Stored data
^^^^

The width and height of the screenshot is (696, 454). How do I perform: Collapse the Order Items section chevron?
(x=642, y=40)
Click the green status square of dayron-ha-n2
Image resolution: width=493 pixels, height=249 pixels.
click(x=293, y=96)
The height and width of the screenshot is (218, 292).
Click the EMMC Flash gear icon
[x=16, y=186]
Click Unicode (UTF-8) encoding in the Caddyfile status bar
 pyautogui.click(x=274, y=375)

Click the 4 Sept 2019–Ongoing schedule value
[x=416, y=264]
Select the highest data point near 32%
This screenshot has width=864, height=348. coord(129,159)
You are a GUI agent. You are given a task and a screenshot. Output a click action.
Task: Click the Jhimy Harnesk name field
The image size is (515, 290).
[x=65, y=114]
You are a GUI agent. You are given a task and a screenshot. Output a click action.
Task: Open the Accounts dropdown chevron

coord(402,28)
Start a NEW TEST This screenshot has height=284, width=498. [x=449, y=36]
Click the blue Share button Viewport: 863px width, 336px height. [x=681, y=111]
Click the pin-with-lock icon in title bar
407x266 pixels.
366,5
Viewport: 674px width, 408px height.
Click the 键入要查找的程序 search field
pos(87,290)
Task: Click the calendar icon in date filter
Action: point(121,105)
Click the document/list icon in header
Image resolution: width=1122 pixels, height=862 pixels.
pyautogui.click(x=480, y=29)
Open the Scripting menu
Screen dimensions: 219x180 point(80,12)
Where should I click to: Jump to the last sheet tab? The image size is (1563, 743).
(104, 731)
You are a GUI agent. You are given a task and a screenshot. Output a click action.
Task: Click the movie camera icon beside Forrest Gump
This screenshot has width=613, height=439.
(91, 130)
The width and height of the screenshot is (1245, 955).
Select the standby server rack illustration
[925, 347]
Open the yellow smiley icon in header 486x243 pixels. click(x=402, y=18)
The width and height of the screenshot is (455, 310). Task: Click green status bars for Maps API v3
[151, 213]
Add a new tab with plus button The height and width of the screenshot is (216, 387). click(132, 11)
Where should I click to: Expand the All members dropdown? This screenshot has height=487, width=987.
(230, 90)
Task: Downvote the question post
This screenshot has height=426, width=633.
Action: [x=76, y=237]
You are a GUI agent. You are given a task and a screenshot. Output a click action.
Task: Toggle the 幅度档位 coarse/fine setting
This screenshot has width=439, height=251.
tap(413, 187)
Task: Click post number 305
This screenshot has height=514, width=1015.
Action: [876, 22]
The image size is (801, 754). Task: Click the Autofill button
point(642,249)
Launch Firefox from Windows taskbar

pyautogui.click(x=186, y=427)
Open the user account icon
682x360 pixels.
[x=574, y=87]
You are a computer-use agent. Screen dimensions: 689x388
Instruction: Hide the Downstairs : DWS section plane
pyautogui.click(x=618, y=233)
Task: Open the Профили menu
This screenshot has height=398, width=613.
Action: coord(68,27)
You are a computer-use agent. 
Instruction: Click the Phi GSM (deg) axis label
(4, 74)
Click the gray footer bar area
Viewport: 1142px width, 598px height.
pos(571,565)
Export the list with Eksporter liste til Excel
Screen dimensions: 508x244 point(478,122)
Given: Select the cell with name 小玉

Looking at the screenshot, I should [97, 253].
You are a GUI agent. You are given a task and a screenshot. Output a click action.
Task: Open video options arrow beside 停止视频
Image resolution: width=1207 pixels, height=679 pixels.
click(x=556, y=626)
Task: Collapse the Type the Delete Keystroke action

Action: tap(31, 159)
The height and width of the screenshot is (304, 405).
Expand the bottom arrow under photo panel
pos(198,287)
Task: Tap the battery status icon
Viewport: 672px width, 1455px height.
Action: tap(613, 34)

^^^^

### TASK DETAILS
What do the lines from the one with "Export the list" through the last line of the entries say? Print them word for word, both ends included, and nothing else.

### TASK SOLUTION
Export the list with Eksporter liste til Excel
Screen dimensions: 508x244 point(478,122)
Given: Select the cell with name 小玉

Looking at the screenshot, I should [97, 253].
You are a GUI agent. You are given a task and a screenshot. Output a click action.
Task: Open video options arrow beside 停止视频
Image resolution: width=1207 pixels, height=679 pixels.
click(x=556, y=626)
Task: Collapse the Type the Delete Keystroke action

Action: tap(31, 159)
The height and width of the screenshot is (304, 405).
Expand the bottom arrow under photo panel
pos(198,287)
Task: Tap the battery status icon
Viewport: 672px width, 1455px height.
Action: tap(613, 34)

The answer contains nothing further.